AYM'den tutuklu ve hükümlülerin gazete ve dergileri için 'ihlal' kararı

Anayasa Mahkemesi'nce (AYM) cezaevindeki tutuklu ve hükümlülere, satın aldıkları dergi ve gazete gibi süreli yayınların teslim edilmeyişini 'ifade özgürlüğü ihlali' olarak değerlendirildi.

cumhuriyet.com.tr

Yüksek güvenlikli ceza infaz kurumlarında kalan tutuklu ve hükümlüler, satın aldıkları dergi ve gazetelerin, toplatma ya da el koyma kararı olmadığı halde kendilerine verilmediği iddiasıyla infaz hakimliklerine başvurdu. Ücretini ödeyerek abone oldukları ya da satın aldıkları süreli yayınların keyfî ve gerekçesiz olarak kendilerine teslim edilmediğini belirten başvurucular, anayasal haklarının ihlal edildiğini ileri sürdü. Süreli yayınları teslim etmeyen infaz kurumu yönetimleri, söz konusu yayınlarda terör örgütü ve liderlerini öven ve terör örgütü propagandası teşkil eden içerikler bulunmasını gerekçe gösterirken, tutuklu ve hükümlülerin infaz hakimliklerine yaptıkları şikayetler reddedildi. Benzer biçimde ret kararlarına karşı yapılan itirazlar da ağır ceza mahkemelerince kabul edilmedi.
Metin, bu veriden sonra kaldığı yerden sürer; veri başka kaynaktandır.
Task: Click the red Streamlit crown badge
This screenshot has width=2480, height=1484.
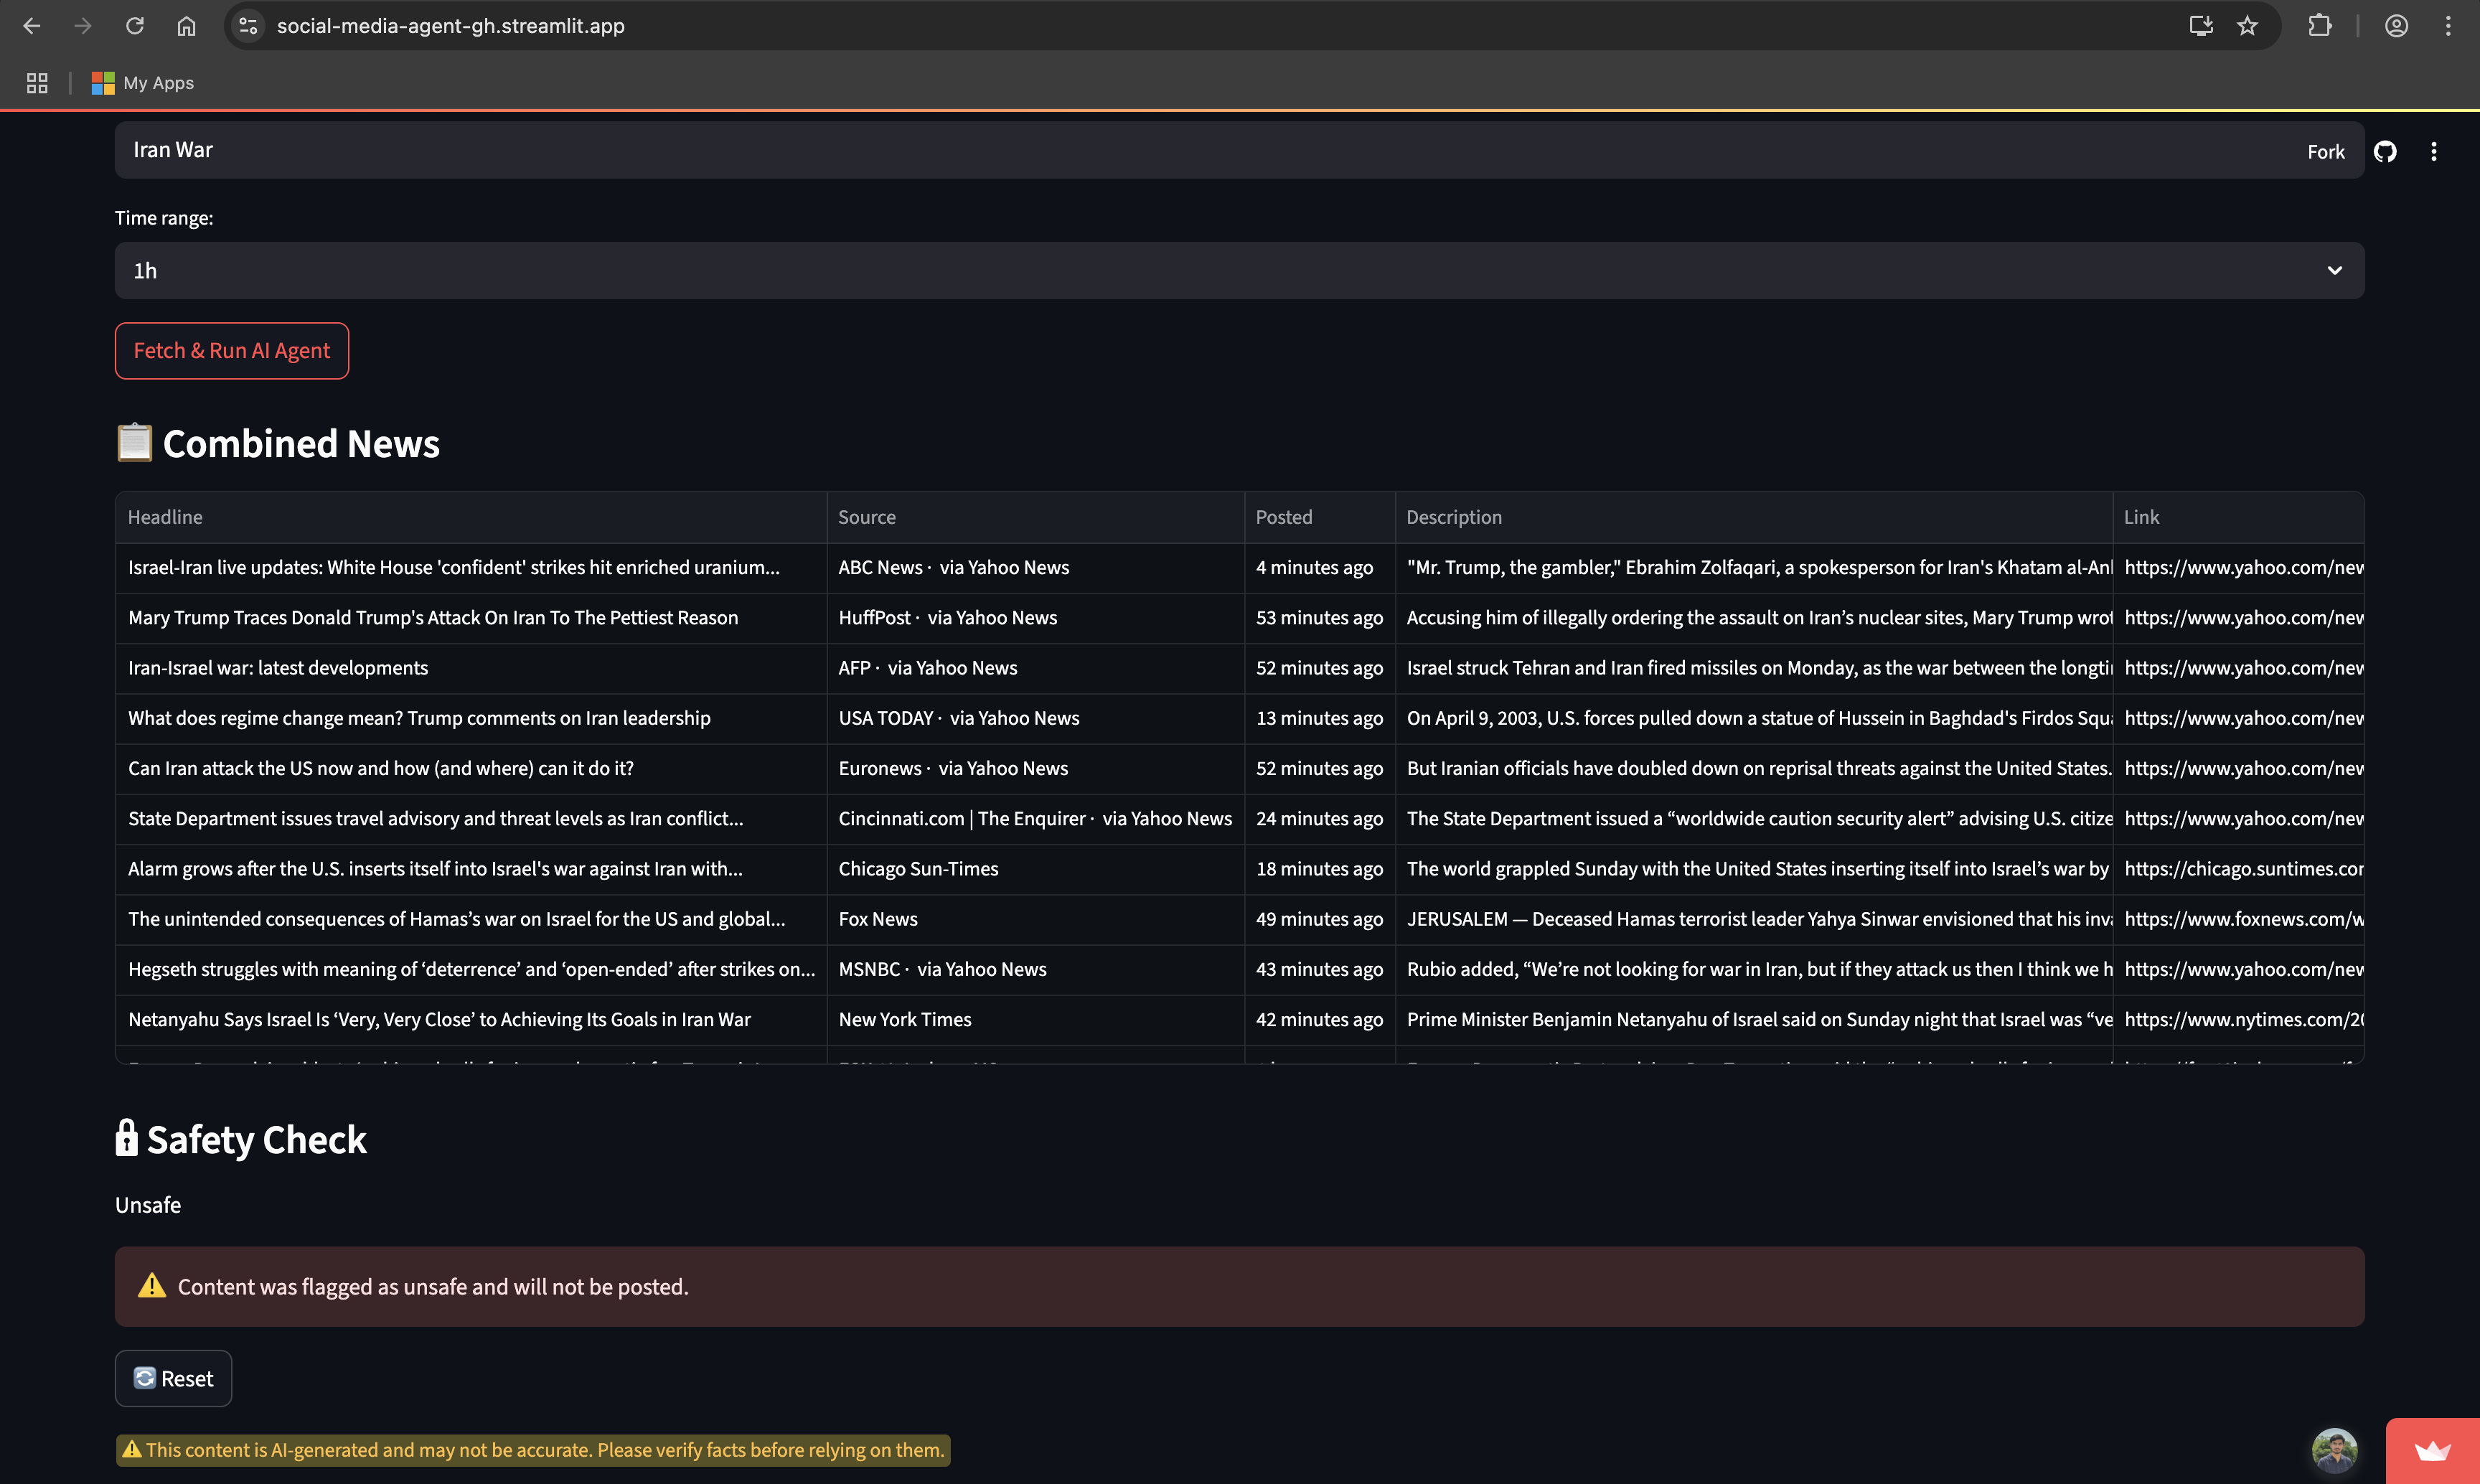Action: tap(2432, 1451)
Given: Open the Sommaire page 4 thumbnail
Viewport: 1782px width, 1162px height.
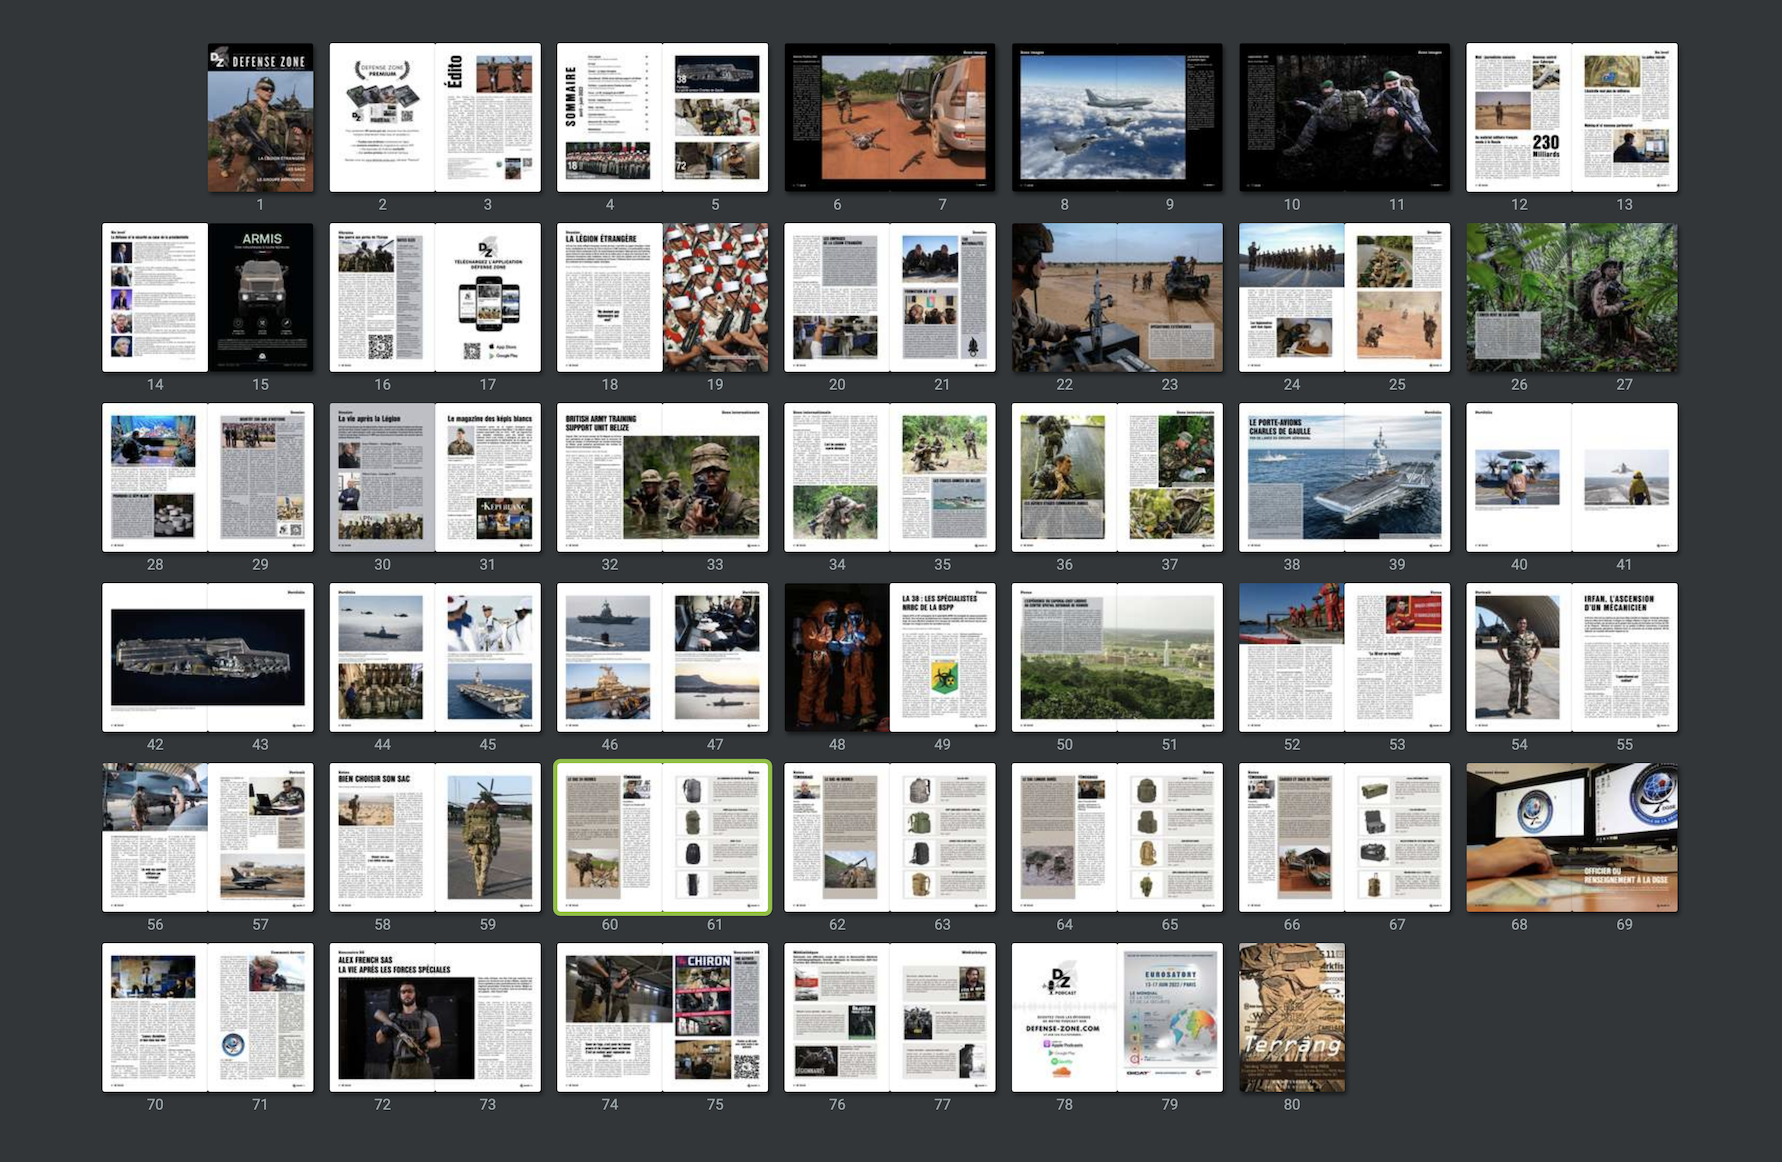Looking at the screenshot, I should 609,117.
'İFADE ÖZGÜRLÜĞÜ İHLAL EDİLDİ'

Tutuklu ve hükümlüler, bunun üzerine Anayasa Mahkemesi'ne başvuruda bulundu. Yüksek mahkeme, aynı konuda çeşitli tarihlerde yapılan bireysel başvuruları dosyada birleştirerek görüştü. Mahkemenin, Recep Bekik ve diğerlerinin bireysel başvurusunu görüşerek, 27 Mart'ta aldığı karar, bugün Resmi Gazete'de yayımlandı. AYM, tutuklu ve hükümlülere satın aldıkları dergi ve gazete gibi süreli yayınların teslim edilmeyişinin, Anayasa'nın 26'ncı maddesinde güvence altına alınan 'ifade özgürlüğü'nün ihlali olduğuna hükmetti. AYM'nin önceki kararlarında ceza infaz kurumlarında yayınlara erişim ve yayınların ceza infaz kurumlarına kabulüne ilişkin içtihadı belirlediğine dikkat çekilirken, tutuklu ve hükümlülerin yararlanabileceği yayınlara ilişkin esasların da altının çizildiği hatırlatıldı. Satın aldıkları süreli yayınları tutuklu ve hükümlülere teslim etmeyen ceza infaz kurumu idarelerinin ve bu yönde karar veren mahkemelerin, yüksek mahkemenin belirlediği bu kriterleri karşılamadığına işaret edilerek, şöyle denildi:

"Söz konusu kararlarda ilgili yayınlarda sakıncalı bulunan kısımların belirtilmediği, bu kısımların somut bağlantılarla değerlendirilmesi yerine soyut ifadelerle yetinildiği gözlemlenmiştir. Bazı kararlarda ise ceza infaz kurumu idarelerinin ve derece mahkemelerinin süreli yayında sakıncalı görülen kısımların hangi sayfalarda yer aldığını belirttiği; ancak sakıncalı kısımlar yönünden Anayasa Mahkemesi içtihadında kabul edilen ilkelere uygun bir gerekçeye yer vermediği görülmüştür."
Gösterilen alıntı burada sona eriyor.